Affirming fears from LGBTQ+ rights groups about what the decision could mean for queer rights, the state is seeking to lift a federal court's injunction that blocked an April law that made providing puberty blockers or hormones to youth a felony offense. Those found guilty of doing so could be punished with up to 10 years in prison.

Alabama's attorney general's office filed a brief Monday that made similar arguments found in the SCOUTS decision, according to the Associated Press. Namely, the state argues that gender-affirming care isn't "deeply rooted in our history or traditions," which is directly taken from the Dobbs v. Jackson Women's Health Organization ruling on abortion rights.

Because it is not "rooted" in U.S. history, Alabama claims it can ban the treatments. In the brief, the state also argues for a ban not only on gender-affirming care to youth, but to transgender adults as well.

"No one -- adult or child -- has a right to transitioning treatments that is deeply rooted in our Nation's history and tradition. The State can thus regulate or prohibit those interventions for children, even if an adult wants the drugs for his child," the brief states. "The Constitution reserves to the State--not courts or medical interest groups--the authority to determine that these sterilizing interventions are too dangerous for minors."

The brief also states, "Just as the parental relationship does not unlock a Due Process right allowing parents to obtain medical marijuana or abortions for their children, neither does it unlock a right to transitioning treatments. The Constitution reserves to the state -- not courts of medical interest groups -- the authority to determine that these sterilizing interventions are too dangerous for minors."

April's law, signed by Republican Gov. Kay Ivey, faced several lawsuits after it was passed, which argued that the legislation would harm trans children. A federal court blocked parts of the law in May. Most medical organizations support gender-affirming care for trans minors, saying that limiting it could be harmful to trans youth.

Shannon Minter, legal director of the National Center for Lesbian Rights, told the AP that while it's the first instance of using the Dobbs ruling this way, "It won't be the last."

"It is no surprise that Alabama and other extremely conservative states are going to take up that invitation as forcefully as they can," Minter told the news wire. "Justice Thomas's concurrence was a declaration of war on groups already under attack, and we expect the hostility to be escalated."

Thomas's concurring opinion targeted marriage equality, private consensual sex, and contraception.

If Texas passes a law banning same-sex intimacy, Attorney General Ken Paxton, a Republican, would be "willing and able" to defend it in court, he told a talk show host last weekend, and he implied he'd challenge other hard-won rights cited by Thomas.

"Would you, as attorney general, be comfortable defending a law that once again outlawed sodomy? That questioned Lawrence again or Griswold or gay marriage that came from the state legislature to put to the test what Justice Thomas said?" Leland Vittert, an anchor on the NewsNation cable network, asked Paxton.

"Yeah, I mean, there's all kinds of issues here, but certainly, the Supreme Court has stepped into issues that I don't think there was any constitutional provision dealing with," Paxton replied. "They were legislative issues. And this is one of those issues. And there may be more."

He added, "Look, my job is to defend state law, and I'll continue to do that. That is my job under the Constitution, and I'm certainly willing and able to do that." He said he'd have to see the actual legislation, but "ultimately, if it's constitutional, we're going to go defend it."

§ Problems to solve
1. From the news excerpt on Alabama's brief, quote the passage between "The brief also" and "to trans youth.", inclusive.
2. Answer these questions from the news excerpt on Alabama's brief:
(a) What is the longest prison sentence the April law allows?
(b) Who signed the April law?
(c) On which cable network is Leland Vittert an anchor?
3. In the news excerpt on Alabama's brief, shorten the paragraph beginning "April's law, signed by" and keep its main facts.

§ Given information

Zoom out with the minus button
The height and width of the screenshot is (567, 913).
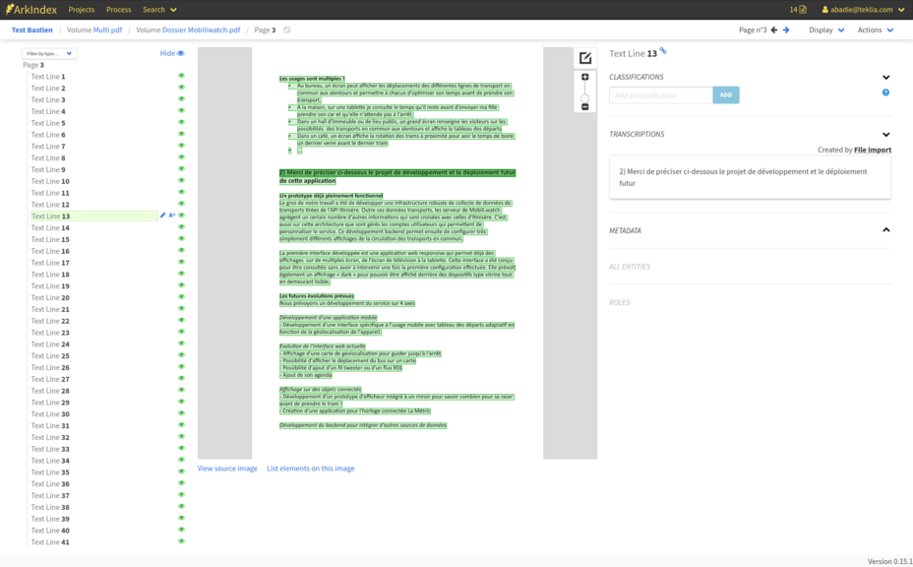pos(585,106)
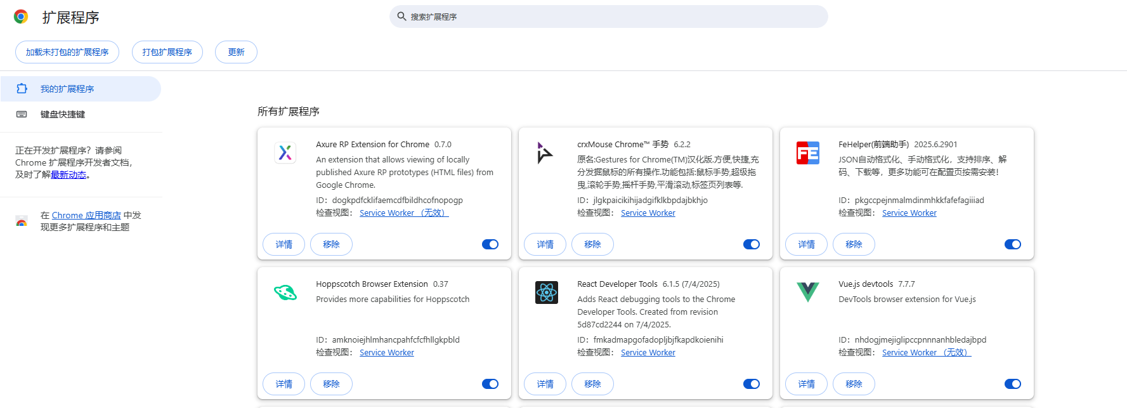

§ Responses
1.
The brief also states, "Just as the parental relationship does not unlock a Due Process right allowing parents to obtain medical marijuana or abortions for their children, neither does it unlock a right to transitioning treatments. The Constitution reserves to the state -- not courts of medical interest groups -- the authority to determine that these sterilizing interventions are too dangerous for minors."

April's law, signed by Republican Gov. Kay Ivey, faced several lawsuits after it was passed, which argued that the legislation would harm trans children. A federal court blocked parts of the law in May. Most medical organizations support gender-affirming care for trans minors, saying that limiting it could be harmful to trans youth.

2.
(a) Up to 10 years.
(b) Republican Gov. Kay Ivey.
(c) NewsNation.

3. Signed by Republican Gov. Kay Ivey, the April law drew several lawsuits claiming it would harm trans children, and a federal court blocked parts of it in May. Most medical organizations back gender-affirming care for trans minors and warn that limiting it could harm trans youth.